(Stored items)
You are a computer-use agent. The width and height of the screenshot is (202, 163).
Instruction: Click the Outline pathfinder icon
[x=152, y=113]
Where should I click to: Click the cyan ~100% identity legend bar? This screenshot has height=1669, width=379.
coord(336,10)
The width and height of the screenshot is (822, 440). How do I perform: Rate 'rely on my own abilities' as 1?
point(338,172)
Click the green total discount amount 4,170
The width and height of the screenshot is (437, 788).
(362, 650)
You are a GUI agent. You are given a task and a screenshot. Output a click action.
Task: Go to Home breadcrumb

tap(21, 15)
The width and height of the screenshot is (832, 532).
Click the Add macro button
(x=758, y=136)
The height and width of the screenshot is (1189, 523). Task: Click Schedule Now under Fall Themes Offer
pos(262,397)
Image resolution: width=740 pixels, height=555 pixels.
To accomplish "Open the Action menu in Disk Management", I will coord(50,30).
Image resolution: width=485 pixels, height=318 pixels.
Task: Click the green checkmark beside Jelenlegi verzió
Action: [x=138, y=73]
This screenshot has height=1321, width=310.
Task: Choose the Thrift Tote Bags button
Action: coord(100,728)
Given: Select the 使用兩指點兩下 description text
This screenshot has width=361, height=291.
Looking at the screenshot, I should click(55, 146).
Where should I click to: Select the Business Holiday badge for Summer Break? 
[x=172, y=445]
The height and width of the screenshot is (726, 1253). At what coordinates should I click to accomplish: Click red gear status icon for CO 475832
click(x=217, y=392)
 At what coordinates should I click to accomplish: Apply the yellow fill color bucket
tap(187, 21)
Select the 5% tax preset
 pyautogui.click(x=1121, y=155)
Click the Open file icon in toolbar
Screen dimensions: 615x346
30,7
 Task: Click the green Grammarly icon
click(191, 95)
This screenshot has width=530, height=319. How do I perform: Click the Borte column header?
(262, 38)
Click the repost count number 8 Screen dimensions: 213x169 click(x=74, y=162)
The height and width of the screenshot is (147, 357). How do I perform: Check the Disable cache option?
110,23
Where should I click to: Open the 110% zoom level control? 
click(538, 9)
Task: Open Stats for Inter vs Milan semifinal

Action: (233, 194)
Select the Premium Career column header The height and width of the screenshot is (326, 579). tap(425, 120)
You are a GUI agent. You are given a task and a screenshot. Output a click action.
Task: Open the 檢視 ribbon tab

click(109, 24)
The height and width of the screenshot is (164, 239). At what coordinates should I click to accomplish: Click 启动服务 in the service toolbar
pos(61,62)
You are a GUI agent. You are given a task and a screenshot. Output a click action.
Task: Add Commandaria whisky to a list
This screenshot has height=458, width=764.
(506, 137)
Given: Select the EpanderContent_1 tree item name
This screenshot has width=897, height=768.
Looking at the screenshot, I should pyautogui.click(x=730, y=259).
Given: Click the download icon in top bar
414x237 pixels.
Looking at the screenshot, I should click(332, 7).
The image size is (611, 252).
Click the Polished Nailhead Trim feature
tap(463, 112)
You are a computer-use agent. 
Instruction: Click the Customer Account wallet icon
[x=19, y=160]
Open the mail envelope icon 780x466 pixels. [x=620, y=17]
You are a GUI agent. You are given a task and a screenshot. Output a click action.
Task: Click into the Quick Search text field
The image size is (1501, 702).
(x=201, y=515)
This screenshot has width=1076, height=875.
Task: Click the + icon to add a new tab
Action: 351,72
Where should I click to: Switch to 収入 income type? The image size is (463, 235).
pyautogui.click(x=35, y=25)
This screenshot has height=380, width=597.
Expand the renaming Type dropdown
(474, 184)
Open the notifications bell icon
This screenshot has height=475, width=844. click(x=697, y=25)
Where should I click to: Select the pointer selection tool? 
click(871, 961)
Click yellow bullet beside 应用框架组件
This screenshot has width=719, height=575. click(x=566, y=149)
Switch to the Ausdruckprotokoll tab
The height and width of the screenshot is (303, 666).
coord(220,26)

— What is required —
Reproduce the data from the line containing "Given: Select the 使用兩指點兩下 description text" through the line containing "click(109, 24)" as a numbered list, skipping blank lines.

— Written answer —
1. Given: Select the 使用兩指點兩下 description text
2. This screenshot has width=361, height=291.
3. Looking at the screenshot, I should click(55, 146).
4. Where should I click to: Select the Business Holiday badge for Summer Break? 
5. [x=172, y=445]
6. The height and width of the screenshot is (726, 1253). At what coordinates should I click to accomplish: Click red gear status icon for CO 475832
7. click(x=217, y=392)
8.  At what coordinates should I click to accomplish: Apply the yellow fill color bucket
9. tap(187, 21)
10. Select the 5% tax preset
11.  pyautogui.click(x=1121, y=155)
12. Click the Open file icon in toolbar
13. Screen dimensions: 615x346
14. 30,7
15.  Task: Click the green Grammarly icon
16. click(191, 95)
17. This screenshot has width=530, height=319. How do I perform: Click the Borte column header?
18. (262, 38)
19. Click the repost count number 8 Screen dimensions: 213x169 click(x=74, y=162)
20. The height and width of the screenshot is (147, 357). How do I perform: Check the Disable cache option?
21. 110,23
22. Where should I click to: Open the 110% zoom level control? 
23. click(538, 9)
24. Task: Open Stats for Inter vs Milan semifinal
25. Action: (233, 194)
26. Select the Premium Career column header The height and width of the screenshot is (326, 579). tap(425, 120)
27. You are a GUI agent. You are given a task and a screenshot. Output a click action.
28. Task: Open the 檢視 ribbon tab
29. click(109, 24)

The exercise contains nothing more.